È un periodo difficile per tutte le categorie dei lavoratori, ma per lo spettacolo e, in particolare, per il teatro, che del pubblico in presenza ha bisogno per vivere e sopravvivere, è un dramma ancora più profondo. In Calabria sono molte le compagnie che operano sul territorio da anni, anche con grandi sforzi, e nessuno nasconde la propria preoccupazione perché se il virus, prima o poi ci lascerà andare, toccherà fare i conti con quello che è rimasto, se qualcosa rimarrà.

«Questo è un momento molto critico e ancora non si riesce a vedere la luce in fondo al tunnel. Stiamo approfittando di questi mesi di chiusura per buttare giù delle idee ma è difficile programmare quando l’orizzonte appare così sfumato, lontano» dice Dario De Luca della compagnia Scena Verticale.


La discussione sul teatro in Calabria è un discorso sospeso da molti anni. Ci si affida ai ristori che danno un sollievo temporaneo ma, come palliativi, non risolvono il vero problema che è e resta la programmazione a lungo termine.

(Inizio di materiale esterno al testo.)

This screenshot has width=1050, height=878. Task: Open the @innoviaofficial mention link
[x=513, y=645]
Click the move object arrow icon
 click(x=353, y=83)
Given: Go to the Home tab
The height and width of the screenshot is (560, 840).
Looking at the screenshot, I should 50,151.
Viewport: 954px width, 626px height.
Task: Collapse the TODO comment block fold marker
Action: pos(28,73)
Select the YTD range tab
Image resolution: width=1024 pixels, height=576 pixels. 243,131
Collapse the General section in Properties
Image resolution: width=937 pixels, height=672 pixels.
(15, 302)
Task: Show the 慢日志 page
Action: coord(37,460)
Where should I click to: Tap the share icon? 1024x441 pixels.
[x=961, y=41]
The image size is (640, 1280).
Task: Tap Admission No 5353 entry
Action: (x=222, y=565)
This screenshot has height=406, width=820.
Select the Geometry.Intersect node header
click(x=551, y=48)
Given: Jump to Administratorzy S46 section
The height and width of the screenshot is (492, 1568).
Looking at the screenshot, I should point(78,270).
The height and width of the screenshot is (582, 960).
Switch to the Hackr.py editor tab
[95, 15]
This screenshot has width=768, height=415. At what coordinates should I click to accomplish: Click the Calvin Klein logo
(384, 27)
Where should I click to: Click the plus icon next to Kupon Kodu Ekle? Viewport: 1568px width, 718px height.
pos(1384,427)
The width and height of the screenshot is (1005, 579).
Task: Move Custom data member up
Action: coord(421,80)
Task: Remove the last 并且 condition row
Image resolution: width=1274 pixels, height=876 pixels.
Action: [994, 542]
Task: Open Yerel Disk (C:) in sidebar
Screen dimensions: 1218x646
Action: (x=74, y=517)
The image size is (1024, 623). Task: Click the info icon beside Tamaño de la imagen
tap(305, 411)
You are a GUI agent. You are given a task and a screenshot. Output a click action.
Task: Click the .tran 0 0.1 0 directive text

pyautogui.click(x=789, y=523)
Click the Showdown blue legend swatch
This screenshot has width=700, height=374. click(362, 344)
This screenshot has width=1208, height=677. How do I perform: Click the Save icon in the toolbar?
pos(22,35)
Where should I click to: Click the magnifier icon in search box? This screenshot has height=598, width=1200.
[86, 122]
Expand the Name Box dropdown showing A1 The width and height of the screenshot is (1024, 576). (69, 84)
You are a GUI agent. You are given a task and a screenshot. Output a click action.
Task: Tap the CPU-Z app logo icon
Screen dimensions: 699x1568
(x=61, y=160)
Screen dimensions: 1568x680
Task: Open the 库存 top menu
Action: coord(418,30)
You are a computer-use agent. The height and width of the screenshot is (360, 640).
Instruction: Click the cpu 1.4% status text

«Ci sono stati interventi sulla legge 19, che regolamenta il teatro nella nostra regione, c’è stato un incremento di fondi per le compagnie di produzione, che per il 2021 andranno a favore di quelle finanziate, dopodiché è stato annunciato un bando sulla distribuzione teatrale che porta in dote una cifra rispettabile, 700mila euro, che secondo me presenta un po’ di criticità», dice Ernesto Orrico, attore e regista teatrale. «Certo è un modo per avviare un discorso sulla distribuzione anche se in questo momento di blocco totale la cosa fa un po’ sorridere». Ma il punto dolente resta sempre la visione d’insieme.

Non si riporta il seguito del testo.